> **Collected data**
Content starts
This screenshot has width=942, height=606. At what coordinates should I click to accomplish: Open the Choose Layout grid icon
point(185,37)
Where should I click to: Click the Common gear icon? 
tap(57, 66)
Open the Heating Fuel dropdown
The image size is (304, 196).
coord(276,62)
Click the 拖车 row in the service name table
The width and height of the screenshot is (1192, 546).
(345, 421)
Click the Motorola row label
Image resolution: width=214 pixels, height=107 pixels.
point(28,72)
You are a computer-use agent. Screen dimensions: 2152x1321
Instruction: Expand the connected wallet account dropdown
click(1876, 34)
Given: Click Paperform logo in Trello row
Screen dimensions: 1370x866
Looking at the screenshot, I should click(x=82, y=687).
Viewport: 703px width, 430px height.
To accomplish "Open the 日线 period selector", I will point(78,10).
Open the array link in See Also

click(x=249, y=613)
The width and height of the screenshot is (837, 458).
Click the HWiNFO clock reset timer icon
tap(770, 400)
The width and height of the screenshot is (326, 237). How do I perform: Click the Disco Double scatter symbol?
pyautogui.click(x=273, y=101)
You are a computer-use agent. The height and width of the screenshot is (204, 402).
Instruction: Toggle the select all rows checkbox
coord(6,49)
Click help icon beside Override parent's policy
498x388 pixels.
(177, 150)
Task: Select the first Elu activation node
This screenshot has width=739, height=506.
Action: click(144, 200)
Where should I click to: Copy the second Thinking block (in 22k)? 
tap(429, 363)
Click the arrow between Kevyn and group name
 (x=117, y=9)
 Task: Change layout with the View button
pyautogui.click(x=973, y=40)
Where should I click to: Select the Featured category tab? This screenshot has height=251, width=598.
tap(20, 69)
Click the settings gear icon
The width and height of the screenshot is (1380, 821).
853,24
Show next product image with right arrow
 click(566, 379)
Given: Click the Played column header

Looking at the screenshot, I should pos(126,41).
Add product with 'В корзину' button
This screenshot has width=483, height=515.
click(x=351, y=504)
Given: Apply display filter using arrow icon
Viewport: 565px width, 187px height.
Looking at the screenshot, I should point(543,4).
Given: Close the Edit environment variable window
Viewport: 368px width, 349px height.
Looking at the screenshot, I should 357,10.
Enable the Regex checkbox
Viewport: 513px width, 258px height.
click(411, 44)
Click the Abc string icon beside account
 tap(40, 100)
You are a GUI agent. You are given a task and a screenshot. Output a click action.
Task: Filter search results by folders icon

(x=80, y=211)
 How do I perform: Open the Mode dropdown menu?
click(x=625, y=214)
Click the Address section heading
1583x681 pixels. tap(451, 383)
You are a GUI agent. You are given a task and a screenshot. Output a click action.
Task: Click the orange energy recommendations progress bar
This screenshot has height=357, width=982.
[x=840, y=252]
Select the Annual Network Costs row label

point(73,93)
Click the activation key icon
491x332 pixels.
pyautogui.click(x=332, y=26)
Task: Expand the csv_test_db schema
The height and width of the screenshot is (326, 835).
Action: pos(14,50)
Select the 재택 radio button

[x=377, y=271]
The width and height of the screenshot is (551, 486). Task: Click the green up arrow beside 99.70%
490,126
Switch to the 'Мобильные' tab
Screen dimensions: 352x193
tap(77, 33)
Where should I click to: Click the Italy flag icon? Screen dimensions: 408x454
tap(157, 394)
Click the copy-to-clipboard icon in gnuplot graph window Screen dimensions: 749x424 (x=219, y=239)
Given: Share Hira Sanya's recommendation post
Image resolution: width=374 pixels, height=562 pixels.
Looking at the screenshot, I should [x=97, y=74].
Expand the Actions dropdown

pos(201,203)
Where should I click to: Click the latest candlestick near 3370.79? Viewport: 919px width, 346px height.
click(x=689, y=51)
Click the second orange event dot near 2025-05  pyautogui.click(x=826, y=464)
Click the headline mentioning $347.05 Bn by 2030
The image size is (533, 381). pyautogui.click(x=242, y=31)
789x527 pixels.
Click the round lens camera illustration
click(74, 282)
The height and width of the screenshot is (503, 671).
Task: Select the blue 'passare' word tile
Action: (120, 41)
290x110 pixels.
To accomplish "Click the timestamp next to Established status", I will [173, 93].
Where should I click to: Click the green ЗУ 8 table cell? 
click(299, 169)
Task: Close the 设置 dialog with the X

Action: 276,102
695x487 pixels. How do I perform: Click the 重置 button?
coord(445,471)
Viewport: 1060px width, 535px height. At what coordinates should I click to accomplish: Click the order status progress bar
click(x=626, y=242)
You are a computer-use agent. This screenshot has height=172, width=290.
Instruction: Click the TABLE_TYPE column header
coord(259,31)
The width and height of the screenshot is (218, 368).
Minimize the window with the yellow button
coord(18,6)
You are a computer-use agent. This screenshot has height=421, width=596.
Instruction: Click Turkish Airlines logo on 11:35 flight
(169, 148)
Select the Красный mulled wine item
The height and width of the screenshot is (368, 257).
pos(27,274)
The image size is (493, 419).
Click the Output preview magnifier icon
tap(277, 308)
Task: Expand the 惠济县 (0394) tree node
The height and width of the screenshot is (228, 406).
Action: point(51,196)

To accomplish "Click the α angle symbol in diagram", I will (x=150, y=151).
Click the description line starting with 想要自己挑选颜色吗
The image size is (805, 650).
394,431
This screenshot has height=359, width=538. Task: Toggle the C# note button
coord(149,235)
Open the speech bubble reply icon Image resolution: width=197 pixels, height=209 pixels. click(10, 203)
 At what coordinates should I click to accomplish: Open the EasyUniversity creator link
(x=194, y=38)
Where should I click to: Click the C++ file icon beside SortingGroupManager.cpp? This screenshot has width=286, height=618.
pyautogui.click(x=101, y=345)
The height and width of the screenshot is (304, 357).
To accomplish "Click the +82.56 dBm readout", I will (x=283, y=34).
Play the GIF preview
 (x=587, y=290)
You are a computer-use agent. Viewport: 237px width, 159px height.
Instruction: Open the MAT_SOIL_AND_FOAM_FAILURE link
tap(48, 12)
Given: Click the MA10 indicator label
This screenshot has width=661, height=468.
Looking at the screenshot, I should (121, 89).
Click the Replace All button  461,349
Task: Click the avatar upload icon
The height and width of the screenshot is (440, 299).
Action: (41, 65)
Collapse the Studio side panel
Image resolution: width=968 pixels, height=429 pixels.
Content ends
> **Directions**
Please restate every record above word for word.

> **Answer box**
This screenshot has width=942, height=606. At what coordinates should I click to accomplish: Open the Choose Layout grid icon
point(185,37)
Where should I click to: Click the Common gear icon? 
tap(57, 66)
Open the Heating Fuel dropdown
The image size is (304, 196).
coord(276,62)
Click the 拖车 row in the service name table
The width and height of the screenshot is (1192, 546).
(345, 421)
Click the Motorola row label
Image resolution: width=214 pixels, height=107 pixels.
point(28,72)
You are a computer-use agent. Screen dimensions: 2152x1321
Instruction: Expand the connected wallet account dropdown
click(1876, 34)
Given: Click Paperform logo in Trello row
Screen dimensions: 1370x866
Looking at the screenshot, I should click(x=82, y=687).
Viewport: 703px width, 430px height.
To accomplish "Open the 日线 period selector", I will point(78,10).
Open the array link in See Also

click(x=249, y=613)
The width and height of the screenshot is (837, 458).
Click the HWiNFO clock reset timer icon
tap(770, 400)
The width and height of the screenshot is (326, 237). How do I perform: Click the Disco Double scatter symbol?
pyautogui.click(x=273, y=101)
You are a computer-use agent. The height and width of the screenshot is (204, 402).
Instruction: Toggle the select all rows checkbox
coord(6,49)
Click help icon beside Override parent's policy
498x388 pixels.
(177, 150)
Task: Select the first Elu activation node
This screenshot has width=739, height=506.
Action: click(144, 200)
Where should I click to: Copy the second Thinking block (in 22k)? 
tap(429, 363)
Click the arrow between Kevyn and group name
 (x=117, y=9)
 Task: Change layout with the View button
pyautogui.click(x=973, y=40)
Where should I click to: Select the Featured category tab? This screenshot has height=251, width=598.
tap(20, 69)
Click the settings gear icon
The width and height of the screenshot is (1380, 821).
853,24
Show next product image with right arrow
 click(566, 379)
Given: Click the Played column header

Looking at the screenshot, I should pos(126,41).
Add product with 'В корзину' button
This screenshot has width=483, height=515.
click(x=351, y=504)
Given: Apply display filter using arrow icon
Viewport: 565px width, 187px height.
Looking at the screenshot, I should point(543,4).
Given: Close the Edit environment variable window
Viewport: 368px width, 349px height.
Looking at the screenshot, I should 357,10.
Enable the Regex checkbox
Viewport: 513px width, 258px height.
click(411, 44)
Click the Abc string icon beside account
 tap(40, 100)
You are a GUI agent. You are given a task and a screenshot. Output a click action.
Task: Filter search results by folders icon

(x=80, y=211)
 How do I perform: Open the Mode dropdown menu?
click(x=625, y=214)
Click the Address section heading
1583x681 pixels. tap(451, 383)
You are a GUI agent. You are given a task and a screenshot. Output a click action.
Task: Click the orange energy recommendations progress bar
This screenshot has height=357, width=982.
[x=840, y=252]
Select the Annual Network Costs row label

point(73,93)
Click the activation key icon
491x332 pixels.
pyautogui.click(x=332, y=26)
Task: Expand the csv_test_db schema
The height and width of the screenshot is (326, 835).
Action: pos(14,50)
Select the 재택 radio button

[x=377, y=271]
The width and height of the screenshot is (551, 486). Task: Click the green up arrow beside 99.70%
490,126
Switch to the 'Мобильные' tab
Screen dimensions: 352x193
tap(77, 33)
Where should I click to: Click the Italy flag icon? Screen dimensions: 408x454
tap(157, 394)
Click the copy-to-clipboard icon in gnuplot graph window Screen dimensions: 749x424 (x=219, y=239)
Given: Share Hira Sanya's recommendation post
Image resolution: width=374 pixels, height=562 pixels.
Looking at the screenshot, I should [x=97, y=74].
Expand the Actions dropdown

pos(201,203)
Where should I click to: Click the latest candlestick near 3370.79? Viewport: 919px width, 346px height.
click(x=689, y=51)
Click the second orange event dot near 2025-05  pyautogui.click(x=826, y=464)
Click the headline mentioning $347.05 Bn by 2030
The image size is (533, 381). pyautogui.click(x=242, y=31)
789x527 pixels.
Click the round lens camera illustration
click(74, 282)
The height and width of the screenshot is (503, 671).
Task: Select the blue 'passare' word tile
Action: (120, 41)
290x110 pixels.
To accomplish "Click the timestamp next to Established status", I will [173, 93].
Where should I click to: Click the green ЗУ 8 table cell? 
click(299, 169)
Task: Close the 设置 dialog with the X

Action: 276,102
695x487 pixels. How do I perform: Click the 重置 button?
coord(445,471)
Viewport: 1060px width, 535px height. At what coordinates should I click to accomplish: Click the order status progress bar
click(x=626, y=242)
You are a computer-use agent. This screenshot has height=172, width=290.
Instruction: Click the TABLE_TYPE column header
coord(259,31)
The width and height of the screenshot is (218, 368).
Minimize the window with the yellow button
coord(18,6)
You are a computer-use agent. This screenshot has height=421, width=596.
Instruction: Click Turkish Airlines logo on 11:35 flight
(169, 148)
Select the Красный mulled wine item
The height and width of the screenshot is (368, 257).
pos(27,274)
The image size is (493, 419).
Click the Output preview magnifier icon
tap(277, 308)
Task: Expand the 惠济县 (0394) tree node
The height and width of the screenshot is (228, 406).
Action: point(51,196)

To accomplish "Click the α angle symbol in diagram", I will (x=150, y=151).
Click the description line starting with 想要自己挑选颜色吗
The image size is (805, 650).
394,431
This screenshot has height=359, width=538. Task: Toggle the C# note button
coord(149,235)
Open the speech bubble reply icon Image resolution: width=197 pixels, height=209 pixels. click(10, 203)
 At what coordinates should I click to accomplish: Open the EasyUniversity creator link
(x=194, y=38)
Where should I click to: Click the C++ file icon beside SortingGroupManager.cpp? This screenshot has width=286, height=618.
pyautogui.click(x=101, y=345)
The height and width of the screenshot is (304, 357).
To accomplish "Click the +82.56 dBm readout", I will (x=283, y=34).
Play the GIF preview
 (x=587, y=290)
You are a computer-use agent. Viewport: 237px width, 159px height.
Instruction: Open the MAT_SOIL_AND_FOAM_FAILURE link
tap(48, 12)
Given: Click the MA10 indicator label
This screenshot has width=661, height=468.
Looking at the screenshot, I should (121, 89).
Click the Replace All button  461,349
Task: Click the avatar upload icon
The height and width of the screenshot is (440, 299).
Action: (41, 65)
Collapse the Studio side panel
Image resolution: width=968 pixels, height=429 pixels.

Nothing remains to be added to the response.